▶ _Your task_:
Please output the data exactly, without omitting anything.

<<<<

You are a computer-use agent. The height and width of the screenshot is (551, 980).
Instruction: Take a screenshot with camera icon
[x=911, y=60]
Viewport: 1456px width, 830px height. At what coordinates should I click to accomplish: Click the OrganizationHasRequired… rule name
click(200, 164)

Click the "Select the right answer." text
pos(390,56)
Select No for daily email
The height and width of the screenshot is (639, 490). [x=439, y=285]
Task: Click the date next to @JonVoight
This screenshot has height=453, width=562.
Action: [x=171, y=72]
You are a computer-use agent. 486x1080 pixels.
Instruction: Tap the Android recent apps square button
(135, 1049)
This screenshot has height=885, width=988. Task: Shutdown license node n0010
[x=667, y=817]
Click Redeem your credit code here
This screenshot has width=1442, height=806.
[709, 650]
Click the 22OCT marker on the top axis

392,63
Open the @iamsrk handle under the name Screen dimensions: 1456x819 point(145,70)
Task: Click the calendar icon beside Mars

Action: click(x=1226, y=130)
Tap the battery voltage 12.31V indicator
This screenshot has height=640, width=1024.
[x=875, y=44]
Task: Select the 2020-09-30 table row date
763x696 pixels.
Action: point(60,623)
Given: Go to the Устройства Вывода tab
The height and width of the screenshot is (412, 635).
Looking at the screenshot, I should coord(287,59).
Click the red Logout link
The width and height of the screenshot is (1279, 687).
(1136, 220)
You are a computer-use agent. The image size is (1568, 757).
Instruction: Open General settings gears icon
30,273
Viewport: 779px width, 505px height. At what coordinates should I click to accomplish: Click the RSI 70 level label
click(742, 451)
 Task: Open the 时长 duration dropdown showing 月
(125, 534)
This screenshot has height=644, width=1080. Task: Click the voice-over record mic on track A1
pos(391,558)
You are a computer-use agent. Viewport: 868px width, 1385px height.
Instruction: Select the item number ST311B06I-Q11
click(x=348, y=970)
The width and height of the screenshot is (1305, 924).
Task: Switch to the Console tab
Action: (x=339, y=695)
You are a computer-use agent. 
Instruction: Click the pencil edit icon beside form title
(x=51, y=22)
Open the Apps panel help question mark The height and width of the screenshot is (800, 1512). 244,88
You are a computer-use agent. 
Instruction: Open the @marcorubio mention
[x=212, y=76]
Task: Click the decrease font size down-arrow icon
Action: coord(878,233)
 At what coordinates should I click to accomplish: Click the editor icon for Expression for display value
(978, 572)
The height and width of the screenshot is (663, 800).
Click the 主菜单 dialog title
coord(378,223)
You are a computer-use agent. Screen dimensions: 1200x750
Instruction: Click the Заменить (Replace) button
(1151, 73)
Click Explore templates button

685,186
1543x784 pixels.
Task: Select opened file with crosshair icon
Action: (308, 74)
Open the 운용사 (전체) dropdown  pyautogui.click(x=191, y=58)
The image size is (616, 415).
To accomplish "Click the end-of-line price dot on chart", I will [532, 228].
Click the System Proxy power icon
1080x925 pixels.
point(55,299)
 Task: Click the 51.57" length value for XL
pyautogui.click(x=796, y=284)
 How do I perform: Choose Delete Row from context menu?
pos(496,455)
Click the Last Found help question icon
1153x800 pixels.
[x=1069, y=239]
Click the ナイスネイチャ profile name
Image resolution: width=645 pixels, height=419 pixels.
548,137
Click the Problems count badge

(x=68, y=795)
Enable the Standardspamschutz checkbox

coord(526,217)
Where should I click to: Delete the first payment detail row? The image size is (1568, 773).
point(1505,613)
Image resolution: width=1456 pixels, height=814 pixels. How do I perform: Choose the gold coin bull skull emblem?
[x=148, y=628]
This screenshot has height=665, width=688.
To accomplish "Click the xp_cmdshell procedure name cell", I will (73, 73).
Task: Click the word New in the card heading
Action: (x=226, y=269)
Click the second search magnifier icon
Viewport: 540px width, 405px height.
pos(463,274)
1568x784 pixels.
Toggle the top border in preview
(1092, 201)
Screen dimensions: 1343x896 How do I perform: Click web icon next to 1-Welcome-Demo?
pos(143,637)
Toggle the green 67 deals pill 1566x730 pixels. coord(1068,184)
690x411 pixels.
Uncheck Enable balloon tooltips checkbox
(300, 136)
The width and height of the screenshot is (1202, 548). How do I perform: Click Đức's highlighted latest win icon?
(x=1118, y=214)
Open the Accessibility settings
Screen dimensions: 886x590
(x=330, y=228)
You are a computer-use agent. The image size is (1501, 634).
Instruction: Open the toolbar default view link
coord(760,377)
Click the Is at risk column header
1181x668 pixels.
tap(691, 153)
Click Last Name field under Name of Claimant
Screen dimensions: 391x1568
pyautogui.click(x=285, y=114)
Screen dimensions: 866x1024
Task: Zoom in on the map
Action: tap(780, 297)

>>>>

▶ _Problem solution_:
You are a computer-use agent. The height and width of the screenshot is (551, 980).
Instruction: Take a screenshot with camera icon
[x=911, y=60]
Viewport: 1456px width, 830px height. At what coordinates should I click to accomplish: Click the OrganizationHasRequired… rule name
click(200, 164)

Click the "Select the right answer." text
pos(390,56)
Select No for daily email
The height and width of the screenshot is (639, 490). [x=439, y=285]
Task: Click the date next to @JonVoight
This screenshot has height=453, width=562.
Action: [x=171, y=72]
You are a computer-use agent. 486x1080 pixels.
Instruction: Tap the Android recent apps square button
(135, 1049)
This screenshot has height=885, width=988. Task: Shutdown license node n0010
[x=667, y=817]
Click Redeem your credit code here
This screenshot has width=1442, height=806.
[709, 650]
Click the 22OCT marker on the top axis

392,63
Open the @iamsrk handle under the name Screen dimensions: 1456x819 point(145,70)
Task: Click the calendar icon beside Mars

Action: click(x=1226, y=130)
Tap the battery voltage 12.31V indicator
This screenshot has height=640, width=1024.
[x=875, y=44]
Task: Select the 2020-09-30 table row date
763x696 pixels.
Action: point(60,623)
Given: Go to the Устройства Вывода tab
The height and width of the screenshot is (412, 635).
Looking at the screenshot, I should coord(287,59).
Click the red Logout link
The width and height of the screenshot is (1279, 687).
(1136, 220)
You are a computer-use agent. The image size is (1568, 757).
Instruction: Open General settings gears icon
30,273
Viewport: 779px width, 505px height. At what coordinates should I click to accomplish: Click the RSI 70 level label
click(742, 451)
 Task: Open the 时长 duration dropdown showing 月
(125, 534)
This screenshot has height=644, width=1080. Task: Click the voice-over record mic on track A1
pos(391,558)
You are a computer-use agent. Viewport: 868px width, 1385px height.
Instruction: Select the item number ST311B06I-Q11
click(x=348, y=970)
The width and height of the screenshot is (1305, 924).
Task: Switch to the Console tab
Action: (x=339, y=695)
You are a computer-use agent. 
Instruction: Click the pencil edit icon beside form title
(x=51, y=22)
Open the Apps panel help question mark The height and width of the screenshot is (800, 1512). 244,88
You are a computer-use agent. 
Instruction: Open the @marcorubio mention
[x=212, y=76]
Task: Click the decrease font size down-arrow icon
Action: coord(878,233)
 At what coordinates should I click to accomplish: Click the editor icon for Expression for display value
(978, 572)
The height and width of the screenshot is (663, 800).
Click the 主菜单 dialog title
coord(378,223)
You are a computer-use agent. Screen dimensions: 1200x750
Instruction: Click the Заменить (Replace) button
(1151, 73)
Click Explore templates button

685,186
1543x784 pixels.
Task: Select opened file with crosshair icon
Action: (308, 74)
Open the 운용사 (전체) dropdown  pyautogui.click(x=191, y=58)
The image size is (616, 415).
To accomplish "Click the end-of-line price dot on chart", I will [532, 228].
Click the System Proxy power icon
1080x925 pixels.
point(55,299)
 Task: Click the 51.57" length value for XL
pyautogui.click(x=796, y=284)
 How do I perform: Choose Delete Row from context menu?
pos(496,455)
Click the Last Found help question icon
1153x800 pixels.
[x=1069, y=239]
Click the ナイスネイチャ profile name
Image resolution: width=645 pixels, height=419 pixels.
548,137
Click the Problems count badge

(x=68, y=795)
Enable the Standardspamschutz checkbox

coord(526,217)
Where should I click to: Delete the first payment detail row? The image size is (1568, 773).
point(1505,613)
Image resolution: width=1456 pixels, height=814 pixels. How do I perform: Choose the gold coin bull skull emblem?
[x=148, y=628]
This screenshot has height=665, width=688.
To accomplish "Click the xp_cmdshell procedure name cell", I will (73, 73).
Task: Click the word New in the card heading
Action: (x=226, y=269)
Click the second search magnifier icon
Viewport: 540px width, 405px height.
pos(463,274)
1568x784 pixels.
Toggle the top border in preview
(1092, 201)
Screen dimensions: 1343x896 How do I perform: Click web icon next to 1-Welcome-Demo?
pos(143,637)
Toggle the green 67 deals pill 1566x730 pixels. coord(1068,184)
690x411 pixels.
Uncheck Enable balloon tooltips checkbox
(300, 136)
The width and height of the screenshot is (1202, 548). How do I perform: Click Đức's highlighted latest win icon?
(x=1118, y=214)
Open the Accessibility settings
Screen dimensions: 886x590
(x=330, y=228)
You are a computer-use agent. The image size is (1501, 634).
Instruction: Open the toolbar default view link
coord(760,377)
Click the Is at risk column header
1181x668 pixels.
tap(691, 153)
Click Last Name field under Name of Claimant
Screen dimensions: 391x1568
pyautogui.click(x=285, y=114)
Screen dimensions: 866x1024
Task: Zoom in on the map
Action: tap(780, 297)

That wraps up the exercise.